→ **KUTIPAN TERPILIH**
INFLASI pada Maret 1979 ini ternyata hanya sampai 0,6%,
tingkat terendah sejak Juni 1978. Tapi inflasi untuk seluruh
tahun anggaran 1978/79 toh mencapai 11,8%. Ini lebih tinggi dari
10,1% yang dicapai selam tahun anggaran sebelumnya. Sekalipun
demikian, sebagian besar inflasi itu terjadi sesudah adanya
devaluasi rupiah pada Nopember lalu. Artinya, selama lima bulan
terakhir ini saja inflasi sudah berlari mencapai 9,3%.
Untuk tahun anggaran 1979/1980 yang dimulai 1 April lalu,
prospek inflasi nampaknya tidak lebih baik dari tahun anggaran
yang baru lewat. Di samping prose kenaikan harga-harga masih
terus berlangsung sesudah Kenop-15, maka kenaikan harga BBM yang
akhirnya diumumkan Rabu malam pekan lalu, tak urung telah ikut
menaikan harga barang-barang konsumsi di pasar. Sekalipun
kenaikan tarip angkutan sebelumnya sudah memperhitungkan
kenaikan harga BBM, yang terjadi di pasaran adalah sebaliknya:
harga-harga baru timbul sesaat setelah diumumkannya kenaikan BBM
itu. Dan yang agak menyolok adalah harga minyak tanah pikulan
yang beberapa hari sebelum dinaikkannya harga BBM sudah memang
harga baru: Rp 35 per liter, naik Rp 10. Di beberapa tempat
memang ada yang menjual Rp 30 seliter, sekalipun di daerah yang
dianggap 'gedongan', orang berani saja membeli dengan Rp 40
perliter.
Di bidang industri efeknya pasti akan terasa juga. Ambil saja
semen, yang "40% dari biaya produksinya berasal dari minyak dan
listrik," kata serang manajer PT Semen Cibinong. Selain
industri yang memakai BBM, adalah PLN sendiri yang diduga akan
cepat melakukan penyesuaian pula. Sebab untuk membangkitkan
tenaga listrik (Pembangkit Listrik Tenaga Diesel), dibutuhkan
minyak diesel yang kini naik 36,4%.
Matematika Subroto
Tapi, seperti kata Presiden Soeharto pekan lalu, dengan rasa
berat pemerintah akhirnya harus menyesuaikan harga BBM dalam
negeri, sesudah selama tiga tahun dipertahankan. Kenaikannya,
sesuai dengan asas pemerataan, berkisar antara 36% dan 56% untuk
berbagai jenis bahan bakar. Tapi karena jenis yang paling banyak
memakan subsidi -- minyak tanah -- tidak mengalami perobahan,
maka bisa dipastikan pemerintah masih akan mengeluarkan subsidi
BBM untuk tahun anggaran ini.

→ **DATA DITAMPILKAN**
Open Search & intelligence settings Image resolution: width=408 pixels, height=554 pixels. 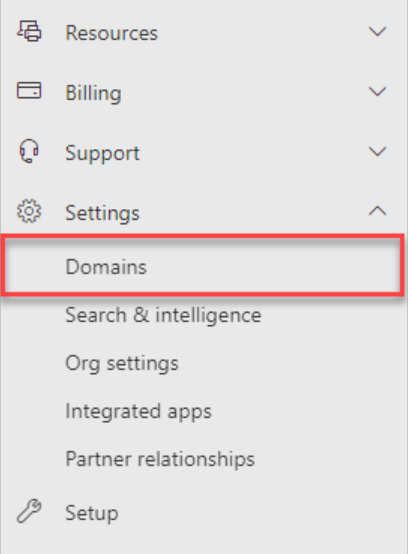click(x=163, y=315)
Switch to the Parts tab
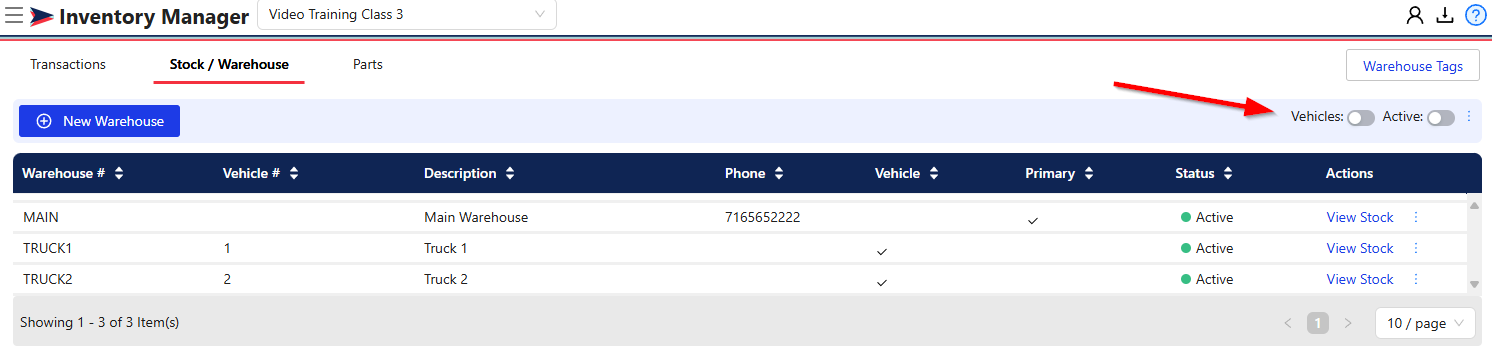The image size is (1492, 362). (x=368, y=64)
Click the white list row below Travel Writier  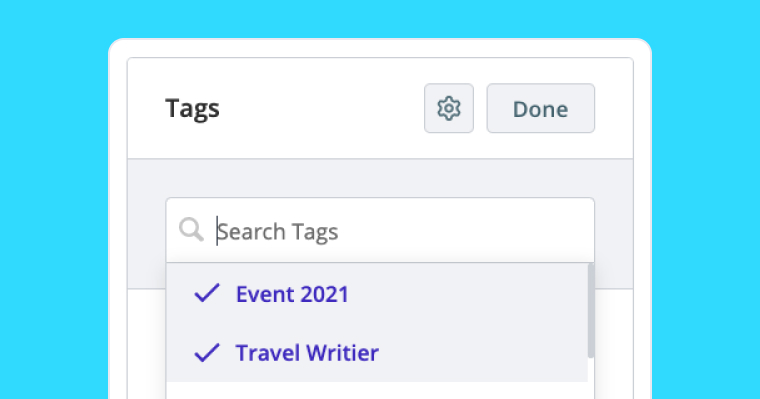(x=377, y=391)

→ **TUJUAN LATIHAN**
Teruskan kutipan tentang inflasi dan kenaikan harga BBM tahun 1979, dimulai setelah kalimat terakhirnya. Data tersebut sama sekali tidak berperan di sini.

→ **HASIL KELUARAN**
Berapa jumlah subsidi itu bisa dihitung dari matematika Menteri
Pertambangan dan Enerji Subroto, yang dikemukakan sehari sesudah
kenaikan harga BBM diumumkan. Subroto mengatakan, seandainya
harga BBM tak dinaikkan, pemerintah harus mengeluarkan subsidi
sebanyak Rp 613 milyar. Padahal dalam APBN 1979/1980 pemerintah
hanya mampu mengeluarkan Rp 220 milyar. Dan "walaupun kini
harga BBM sudah dinaikkan, pemerintah masih harus menambah
subsidi sekitar Rp 200 milyar lagi di samping subsidi yang sudah
disediakan dalam APBN sekarang," kata Subroto.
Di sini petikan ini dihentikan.